Figure 3

Theoretical stability plots for large N-dim oscillator system. A. Plots of error function \(\mathcal{R}(\varOmega , \delta ^{2})\) with varying fixed \(\delta > 0\) over \(\varOmega \in [\omega _{0}-g, \omega _{0}+g]\). The function is truncated between interval \([-0.5, 0.5]\) for visibility. There is a unique root \(\mathcal{R}(\varOmega , \delta ^{2}) = 0\) for each fixed \(\delta > 0\). B. Colour map of \(\operatorname {sgn}E(\varOmega , \delta ^{2})\) over states \((\varOmega , \delta ^{2}) \in [\omega _{0}-g, \omega _{0}+g] \times (0, 0.5^{2})\), along with the implicit solution curve (purple) \(\varOmega = \varOmega (\delta )\) parametrizing level set \(\mathcal{R}(\varOmega , \delta ^{2}) = 0\). Stable regions correspond to \(\operatorname {sgn}E(\varOmega , \delta ^{2}) = -1\) (blue) and unstable regions correspond to \(\operatorname {sgn}E(\varOmega , \delta ^{2}) = 1\) (red). The network synchronizes near a state \((\varOmega (\delta ), \delta ^{2})\) overlapping the stable region. C. Plot of stability term \(\text{s.} \log E(\varOmega , \delta ^{2})\) along the solution curve \(\varOmega = \varOmega (\delta )\) over \(\delta \in (0, 0.5)\).

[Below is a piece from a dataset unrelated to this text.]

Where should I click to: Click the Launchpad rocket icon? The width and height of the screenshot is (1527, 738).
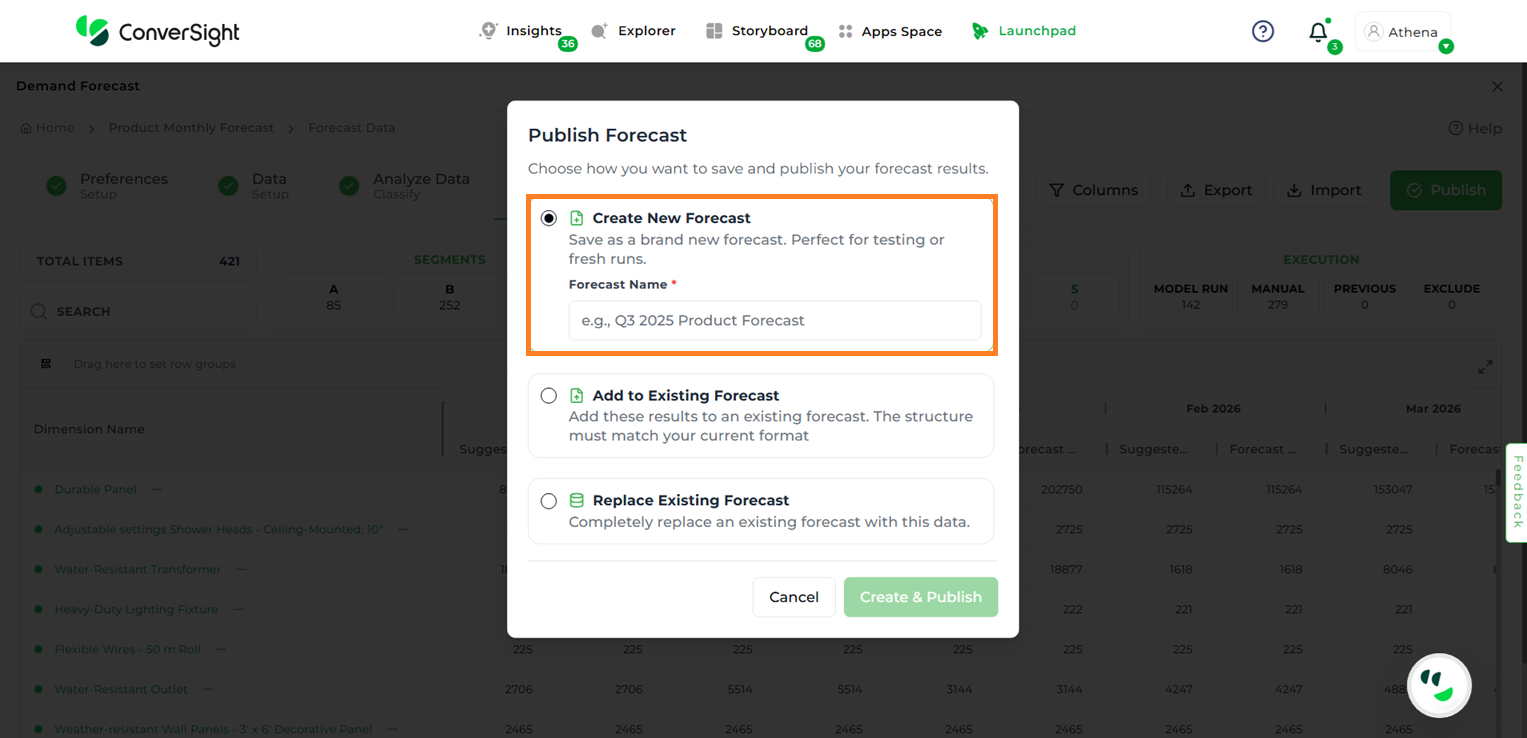[980, 31]
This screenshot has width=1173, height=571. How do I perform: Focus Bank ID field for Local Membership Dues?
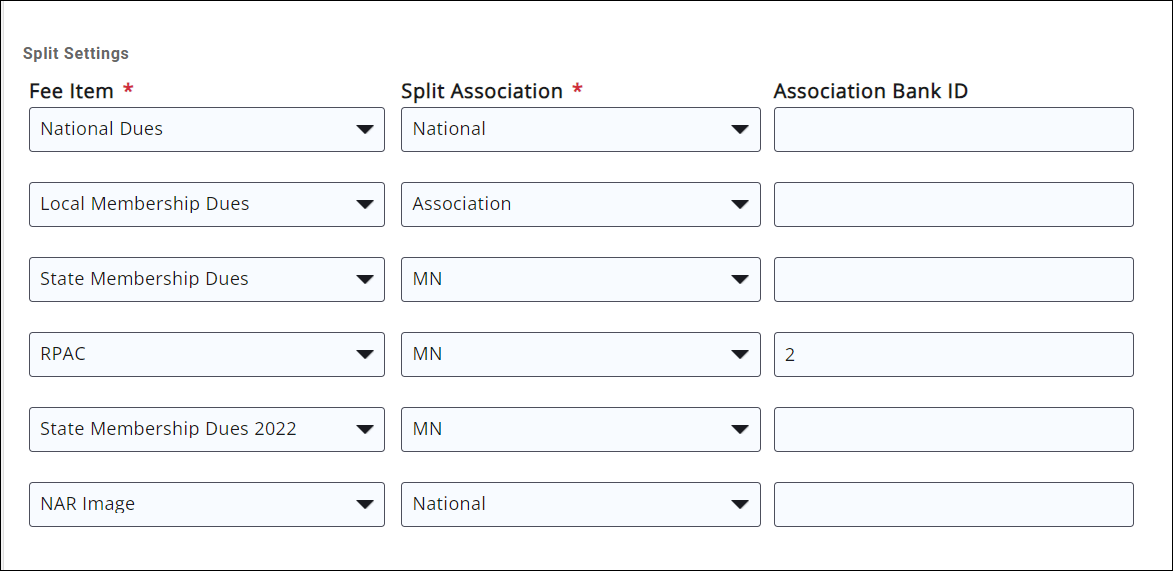pos(953,204)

There is a small interval \(\delta \in (0.08, 0.1)\) for which \((\varOmega (\delta ), \delta ^{2})\) is in the stable region (blue). Other states are in the unstable region (red). D. Complex plot of non-zero eigenvalues of \(P(\lambda \mid \varOmega , \delta ^{2}) + Q(\lambda \mid \varOmega , \delta ^{2})\) on solution states \((\varOmega (\delta ^{2}), \delta ^{2})\) across varying \(\delta > 0\), scaled by s.log for visibility. The eigenvalues in plot D were computed at respective states \((\varOmega , \delta ^{2})\) in plot C indicated by the same colour. Power terms for polynomial \(Q(\lambda \mid \varOmega , \delta ^{2})\) were computed up to degree \(M = 3\). The parameters used for all plots are \(\alpha _{\tau }= 1.0\), \(g = 1.5\), \(\omega _{0} = 1.0\), \(\kappa = 80\), and \(\tau ^{0} = 0.1~\text{s}\)